I'm thinking because only 128-ish runs are allowed + only 128-ish literal blocks. For a typical C64 program (demo?) there would be longish runs of empty space, interweaved with longish runs of code and data.

But maybe I'm assuming too much? Would be interesting to seem some practical measurements.
2024-04-23 02:08
chatGPZ

Registered: Dec 2001
Posts: 11146
Quote:
For a typical C64 program (demo?) there would be longish runs of empty space, interweaved with longish runs of code and data.

Thats why people used "linkers" before packing :) But even if not so, the difference shouldn't be more than a couple bytes on a typical program - and those bytes would form a nice sequence that can be crunched later.
2024-04-23 07:18
Fungus

Registered: Sep 2002
Posts: 629
Probably the most interesting Super-Zipper V8
2024-04-23 08:04
WVL

Registered: Mar 2002
Posts: 886
Quote: Quoting Raistlin
Isn’t it more common to use a bit to define “constant or not”?

$00-7F .. count of non-repeats ($01-$80)
$80-FF .. count of repeats ($04-$83)
Do you have any other examples of packers implementing this? I haven't seen that many.

I think the reason it's uncommon (on the C64) because it doesn't pack as well, and size was probably the main driver for the development of packers/crunchers. Decompression speed came much later.


Here is an example : https://csdb.dk/release/?id=34685.
2024-04-23 08:49
JackAsser

Registered: Jun 2002
Posts: 1990
Quote: Quoting JackAsser
Like Dinosours?
Dinasours? Which magical infinite cruncher are you referring to? =)


Check any Dinosours release and you'll get the point. :D
2024-04-23 09:34
Bitbreaker

Registered: Oct 2002
Posts: 501
Quoting Krill

RLE used to be LZ-crunched anyways, so RLE compression ratio wasn't much of a concern.

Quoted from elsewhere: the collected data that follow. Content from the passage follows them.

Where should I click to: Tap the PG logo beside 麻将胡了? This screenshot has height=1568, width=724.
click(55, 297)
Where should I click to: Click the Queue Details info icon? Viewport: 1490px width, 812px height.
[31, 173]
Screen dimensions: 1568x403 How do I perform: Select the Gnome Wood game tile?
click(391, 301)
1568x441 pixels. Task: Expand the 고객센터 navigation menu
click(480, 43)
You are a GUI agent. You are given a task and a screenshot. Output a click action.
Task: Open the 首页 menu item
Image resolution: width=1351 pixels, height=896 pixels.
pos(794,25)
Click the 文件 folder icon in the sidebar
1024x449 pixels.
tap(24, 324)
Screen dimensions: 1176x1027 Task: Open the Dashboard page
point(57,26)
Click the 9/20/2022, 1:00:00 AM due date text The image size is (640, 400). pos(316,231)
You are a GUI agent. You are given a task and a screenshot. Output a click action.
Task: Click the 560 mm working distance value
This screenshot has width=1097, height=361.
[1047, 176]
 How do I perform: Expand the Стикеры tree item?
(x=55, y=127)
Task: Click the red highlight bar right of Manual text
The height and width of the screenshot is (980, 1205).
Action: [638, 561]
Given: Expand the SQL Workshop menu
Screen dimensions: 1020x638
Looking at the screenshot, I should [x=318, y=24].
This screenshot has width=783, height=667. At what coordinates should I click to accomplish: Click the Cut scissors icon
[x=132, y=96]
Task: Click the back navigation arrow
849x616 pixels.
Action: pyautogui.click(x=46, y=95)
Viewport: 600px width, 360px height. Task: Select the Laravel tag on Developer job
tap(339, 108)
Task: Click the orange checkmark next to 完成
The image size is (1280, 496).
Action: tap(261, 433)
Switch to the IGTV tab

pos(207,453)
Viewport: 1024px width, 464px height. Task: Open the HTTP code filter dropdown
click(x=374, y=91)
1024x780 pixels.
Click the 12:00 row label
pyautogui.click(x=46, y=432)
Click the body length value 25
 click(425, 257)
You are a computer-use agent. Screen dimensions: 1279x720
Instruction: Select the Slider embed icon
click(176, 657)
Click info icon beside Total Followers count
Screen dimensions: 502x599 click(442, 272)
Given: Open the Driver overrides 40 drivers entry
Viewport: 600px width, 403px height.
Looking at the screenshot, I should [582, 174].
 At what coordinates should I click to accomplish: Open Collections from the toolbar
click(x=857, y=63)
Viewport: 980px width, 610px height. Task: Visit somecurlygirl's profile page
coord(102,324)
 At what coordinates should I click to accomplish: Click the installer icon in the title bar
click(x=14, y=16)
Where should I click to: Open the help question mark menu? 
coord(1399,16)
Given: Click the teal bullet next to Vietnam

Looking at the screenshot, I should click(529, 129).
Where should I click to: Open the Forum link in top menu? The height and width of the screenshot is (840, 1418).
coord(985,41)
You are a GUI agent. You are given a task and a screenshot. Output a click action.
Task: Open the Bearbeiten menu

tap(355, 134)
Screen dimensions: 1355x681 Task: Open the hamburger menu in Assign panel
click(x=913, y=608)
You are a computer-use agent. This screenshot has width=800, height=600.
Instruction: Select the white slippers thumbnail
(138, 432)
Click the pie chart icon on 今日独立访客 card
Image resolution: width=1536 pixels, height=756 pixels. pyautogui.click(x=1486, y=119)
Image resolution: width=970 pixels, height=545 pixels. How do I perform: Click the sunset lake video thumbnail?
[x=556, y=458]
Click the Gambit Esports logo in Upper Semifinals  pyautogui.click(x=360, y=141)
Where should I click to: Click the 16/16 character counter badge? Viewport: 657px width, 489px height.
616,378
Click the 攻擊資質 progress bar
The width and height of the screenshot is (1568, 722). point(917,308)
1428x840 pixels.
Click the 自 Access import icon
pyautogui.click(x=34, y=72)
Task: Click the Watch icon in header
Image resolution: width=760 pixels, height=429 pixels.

What is kind of hard to understand, as LZ includes RLE by design (match with offset 1)
2024-04-23 09:34
Krill

Registered: Apr 2002
Posts: 2854
Quoting JackAsser
Check any Dinosours release and you'll get the point. :D
I was aware that Dinasours pack everything 10 times for comedic effect,
but i thought maybe they've released the Airwolf Fixer of crunchers or something and i've missed that. :)
2024-04-23 09:37
Krill

Registered: Apr 2002
Posts: 2854
Quoting Bitbreaker
Quoting Krill

RLE used to be LZ-crunched anyways, so RLE compression ratio wasn't much of a concern.
What is kind of hard to understand, as LZ includes RLE by design (match with offset 1)
Native LZ crunchers used to require quite a bit of working memory, so the maximum size of input programs was often smaller than entirely uncompressed programs.
Thus RLE first, then LZ. Also this two-pass approach can make for better overall compression ratio.
2024-04-23 09:54
Jetboy

Registered: Jul 2006
Posts: 227
Quoting Krill
Thus RLE first, then LZ. Also this two-pass approach can make for better overall compression ratio.


Puls LZ ones were rather slow, so prepacking with RLE first could save substantial amounts of time. As shorter file to pack tends to pack quicker.
2024-04-23 10:06
enthusi

Registered: May 2004
Posts: 675
Just to add an alternative which is a bit special but cute:
Maniac Mansion and ZMK use some RLE depacker that resides in ZP and encodes most-common bytes, which I felt works rather well for graphics. I wrote something about that here:
https://www.pagetable.com/?p=603

A byte of < $40 = count of raw bytes following
$3f to < $80 represents the length of the run of the byte to follow (+$3f of course).
$7f to < $a0 is the number of runs of most common byte 1,
$9f to < $c0 and $bf to <$e0 and $df-$ff for common byte 2, 3 and 4 respectively.